Les Trois Glorieuses amènent Aurore à s’engager en politique. Elle quitte Nohant pour Paris où elle mène une vie aventureuse et bohème (c’est à cette époque qu’elle obtient de la préfecture de Paris une « autorisation de travestissement » pour s’habiller en homme. En 1831 elle y rédige ses premiers écrits, des articles pour des journaux, et une ébauche de roman mise en forme par son ami Jules Sandeau, Rose et Blanche, plutôt bien accueilli, qui sera sa première publication. Puis en 1832, de retour à Nohant elle achève son premier vrai roman, Indiana sous le pseudonyme de G. Sand. La même année paraît Valentine, premier roman publié sous le pseudonyme qui passera à la postérité. George Sand partage alors sa vie entre Nohant et Paris, mais c’est bien à Nohant qu’elle aimera toute sa vie se réfugier pour écrire. Les chefs-d’œuvre se multiplient et peu à peu Nohant verra passer (et bien souvent réunira) parmi les plus grands noms du monde culturel de l’époque (Alfred de Musset, Franz Liszt, Frédéric Chopin, Honoré de Balzac, Eugène Delacroix, Pauline Viardot, Théophile Gautier, Gustave Flaubert, Alexandre Manceau, et bien d’autres encore). George Sand entretient aussi une abondante correspondance avec l’Europe entière depuis son cher Nohant.
La maison, le domaine qui l’entoure et les paysages du Berry sont l’une de ses principales sources d’inspiration.
C’est aussi en ces murs qu’elle décèdera le jeudi 8 juin 1876.
Sa tombe se trouve dans le petit cimetière du domaine, abritée par un bel if centenaire.
La visite est, pour tout dire un incontournable. Par ailleurs, elle n’est pas dénuée de surprises. C’est une immersion dans la vie de la « bonne dame de Nohan ». La visite guidée s’avère des plus intéressante et au hasard des pièces, on découvre (ou redécouvre) l’improbable vie de cette femme avant-gardiste et féministe avant l’heure.

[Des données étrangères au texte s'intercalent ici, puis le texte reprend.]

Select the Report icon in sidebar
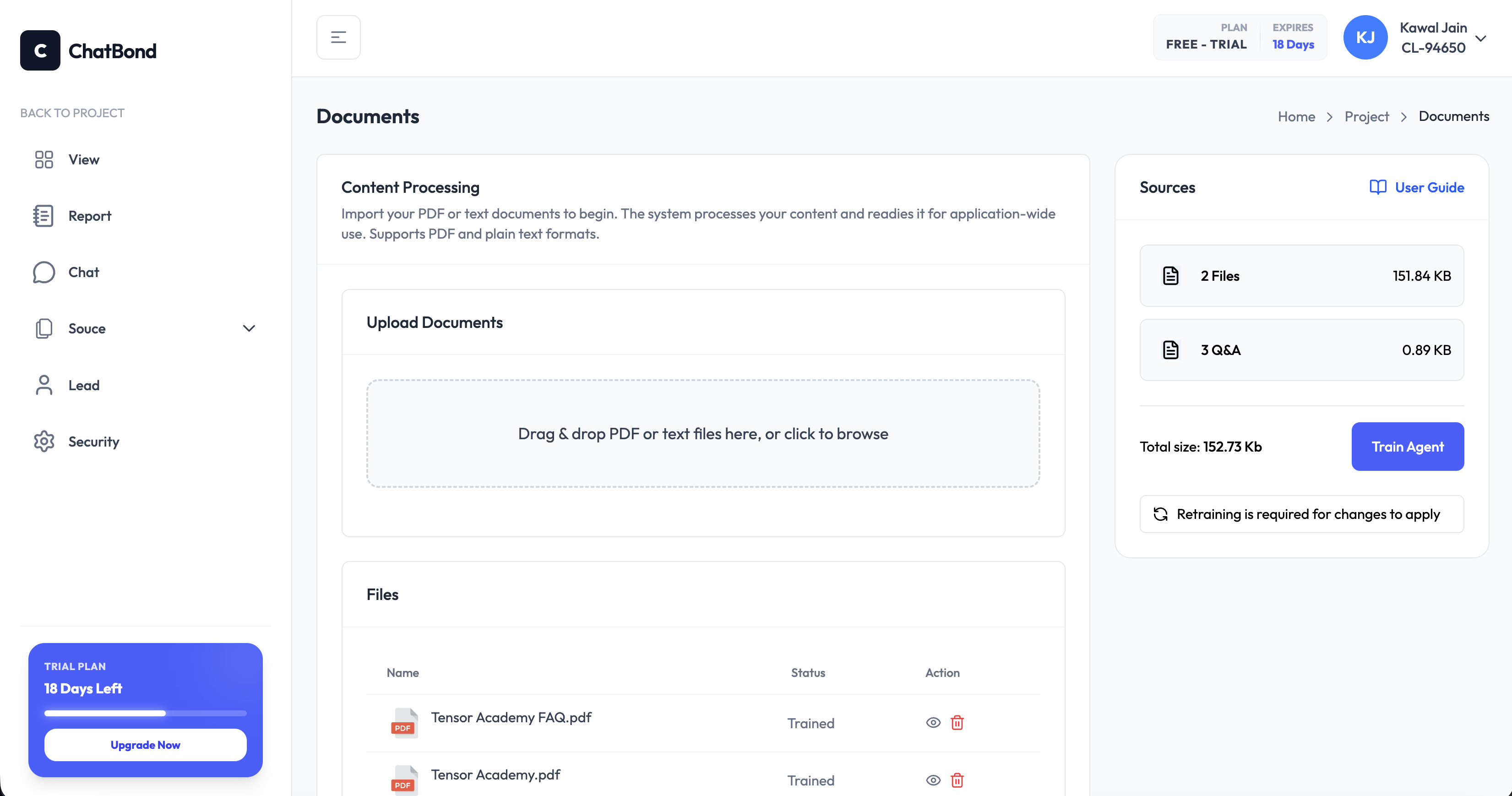1512x796 pixels. coord(44,215)
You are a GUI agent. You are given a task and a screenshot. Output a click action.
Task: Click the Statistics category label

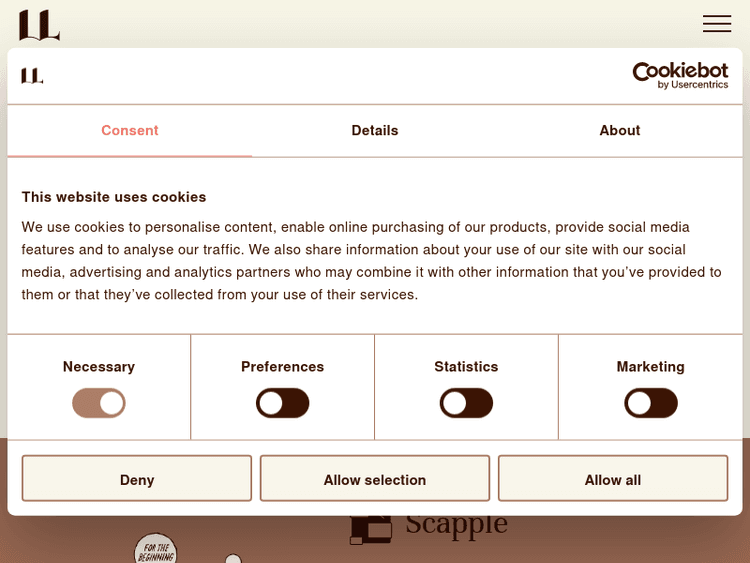tap(466, 367)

La pièce aménagée (et insonorisée) par elle au premier étage pour Frédéric Chopin est, quoique presque vide, très émouvante puisque Chopin y a joué et y a composé une part importante de son œuvre musicale.
Une exposition permanente des marionnettes créées par son fils Maurice est également fascinante et a été, pour moi, une vraie découverte. Il en va de même des théâtres aménagés pour celles-ci dans la maison. Le petit parc du domaine mérite qu’on y flâne un peu.
Je ne saurais trop conseiller à quiconque passe dans la région de faire le détour, il en vaut la peine.